The new system is said to be “focussing its attention to zero-emission models”, but it reduces incentives across the board. Vehicles under 2016’s Category 1 criteria (sub-50g/km CO2 emissions, and an electric range of at least 70 miles) now qualify for a £3,500 grant, instead of £4,500 before. At the time of writing, this only encompasses fully electric and hydrogen fuel cell vehicles – the BMW i3 REX (which has a small petrol engine as a range-extender), had a long enough electric range to qualify, but it has recently been discontinued.
Category 2 (sub-50g/km, electric range of 10-69 miles) and Category 3 (50-75g/km, electric range of at least 20 miles) are no longer eligible for the £2,500 grant, which means no plug-in hybrids qualify. Even forthcoming models, which are starting to exceed 50 miles of electric range, will not receive a grant. That’s despite the announcement claiming these are among the cleanest vehicles on the road, and could offer “significant CO2 savings” compared to petrol or diesel cars.

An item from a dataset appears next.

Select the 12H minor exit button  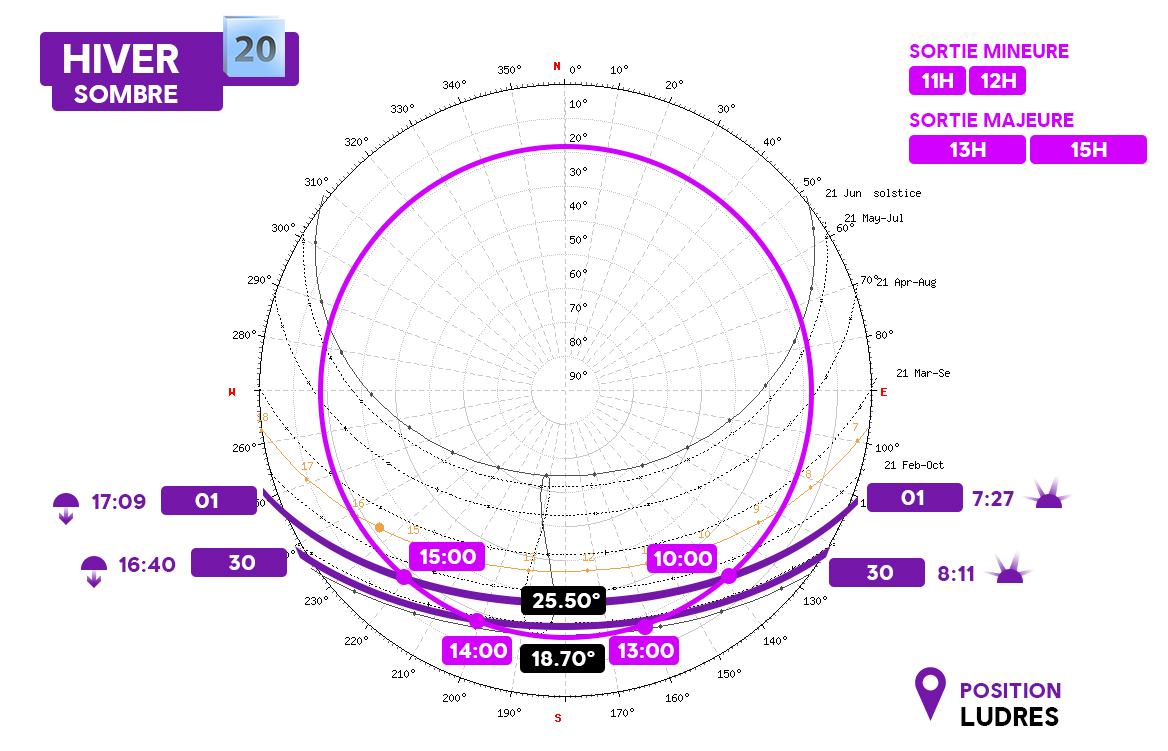click(x=997, y=81)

However, the Plug-in Car Grant has never been counted towards vehicles’ P11d values, and HM Treasury’s company car tax bands for plug-in and hydrogen-powered cars are not being introduced until April 2020 – addressing either of those issues would arguably provide a greater incentive for businesses to switch to ULEVs than maintaining the outgoing grant levels. The fleet industry has issued demands that that tax reforms could be brought forward in this year’s Budget, arguing that policy so far does not adequately support the market. Quick implementation of the 4% Benefit-in-Kind band for diesels, announced last Autumn and introduced in April, shows changes can be applied quickly.
The new Plug-in Car Grant system comes into force from 9 November, though the rates might be reduced earlier if there is a rush to register vehicles beforehand, the announcement said. This caps the old system at a further 3,000 Category 1 vehicles, and 6,000 Category 2 or 3 vehicles during the transition period. Manufacturers’ internal orders and demonstrators are already no longer be eligible for the old rates, and OLEV said it will limit applications to carmakers who display “anomalous behaviour” in the run-up to the new system being introduced.
Cuts to the Plug-in Car Grant have been confirmed a week after the Government said the budget would include a freeze on fuel duty for the ninth year running, and days after Defra hinted that a further eight local authorities might have to introduce clean air zones because they will still exceed the EU’s 2010 nitrogen dioxide limits beyond 2021.